TASK TO CARRY OUT
Arrange every line of the items below as a Markdown table with the columns "Row" and "Line". Number each row and omit any blank lines.

Saved data
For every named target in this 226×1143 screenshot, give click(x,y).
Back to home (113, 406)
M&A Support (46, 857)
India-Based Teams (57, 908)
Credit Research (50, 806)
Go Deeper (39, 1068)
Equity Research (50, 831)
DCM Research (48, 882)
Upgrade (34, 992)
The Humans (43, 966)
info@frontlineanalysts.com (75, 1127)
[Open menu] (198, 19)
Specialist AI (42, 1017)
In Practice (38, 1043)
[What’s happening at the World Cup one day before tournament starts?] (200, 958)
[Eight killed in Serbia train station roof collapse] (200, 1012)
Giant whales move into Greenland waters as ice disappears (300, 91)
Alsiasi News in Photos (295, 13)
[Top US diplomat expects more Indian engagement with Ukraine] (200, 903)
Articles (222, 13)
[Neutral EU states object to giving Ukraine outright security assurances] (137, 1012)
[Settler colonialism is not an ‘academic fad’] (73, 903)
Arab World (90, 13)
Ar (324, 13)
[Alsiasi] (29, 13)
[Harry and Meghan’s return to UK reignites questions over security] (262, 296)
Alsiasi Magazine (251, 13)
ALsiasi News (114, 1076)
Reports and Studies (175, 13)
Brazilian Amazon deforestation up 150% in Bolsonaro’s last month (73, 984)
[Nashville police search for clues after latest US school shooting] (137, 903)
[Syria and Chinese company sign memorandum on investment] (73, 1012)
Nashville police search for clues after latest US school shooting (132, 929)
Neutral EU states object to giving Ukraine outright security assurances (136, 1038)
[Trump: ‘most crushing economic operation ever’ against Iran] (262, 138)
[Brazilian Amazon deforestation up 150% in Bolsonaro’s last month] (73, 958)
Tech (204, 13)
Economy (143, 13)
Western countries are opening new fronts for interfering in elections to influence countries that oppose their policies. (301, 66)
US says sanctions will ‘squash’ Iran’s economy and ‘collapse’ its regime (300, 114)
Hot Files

TASK OUTPUT
| Row | Line |
|---|---|
| 1 | For every named target in this 226×1143 screenshot, give click(x,y). |
| 2 | Back to home (113, 406) |
| 3 | M&A Support (46, 857) |
| 4 | India-Based Teams (57, 908) |
| 5 | Credit Research (50, 806) |
| 6 | Go Deeper (39, 1068) |
| 7 | Equity Research (50, 831) |
| 8 | DCM Research (48, 882) |
| 9 | Upgrade (34, 992) |
| 10 | The Humans (43, 966) |
| 11 | info@frontlineanalysts.com (75, 1127) |
| 12 | [Open menu] (198, 19) |
| 13 | Specialist AI (42, 1017) |
| 14 | In Practice (38, 1043) |
| 15 | [What’s happening at the World Cup one day before tournament starts?] (200, 958) |
| 16 | [Eight killed in Serbia train station roof collapse] (200, 1012) |
| 17 | Giant whales move into Greenland waters as ice disappears (300, 91) |
| 18 | Alsiasi News in Photos (295, 13) |
| 19 | [Top US diplomat expects more Indian engagement with Ukraine] (200, 903) |
| 20 | Articles (222, 13) |
| 21 | [Neutral EU states object to giving Ukraine outright security assurances] (137, 1012) |
| 22 | [Settler colonialism is not an ‘academic fad’] (73, 903) |
| 23 | Arab World (90, 13) |
| 24 | Ar (324, 13) |
| 25 | [Alsiasi] (29, 13) |
| 26 | [Harry and Meghan’s return to UK reignites questions over security] (262, 296) |
| 27 | Alsiasi Magazine (251, 13) |
| 28 | ALsiasi News (114, 1076) |
| 29 | Reports and Studies (175, 13) |
| 30 | Brazilian Amazon deforestation up 150% in Bolsonaro’s last month (73, 984) |
| 31 | [Nashville police search for clues after latest US school shooting] (137, 903) |
| 32 | [Syria and Chinese company sign memorandum on investment] (73, 1012) |
| 33 | Nashville police search for clues after latest US school shooting (132, 929) |
| 34 | Neutral EU states object to giving Ukraine outright security assurances (136, 1038) |
| 35 | [Trump: ‘most crushing economic operation ever’ against Iran] (262, 138) |
| 36 | [Brazilian Amazon deforestation up 150% in Bolsonaro’s last month] (73, 958) |
| 37 | Tech (204, 13) |
| 38 | Economy (143, 13) |
| 39 | Western countries are opening new fronts for interfering in elections to influence countries that oppose their policies. (301, 66) |
| 40 | US says sanctions will ‘squash’ Iran’s economy and ‘collapse’ its regime (300, 114) |
| 41 | Hot Files |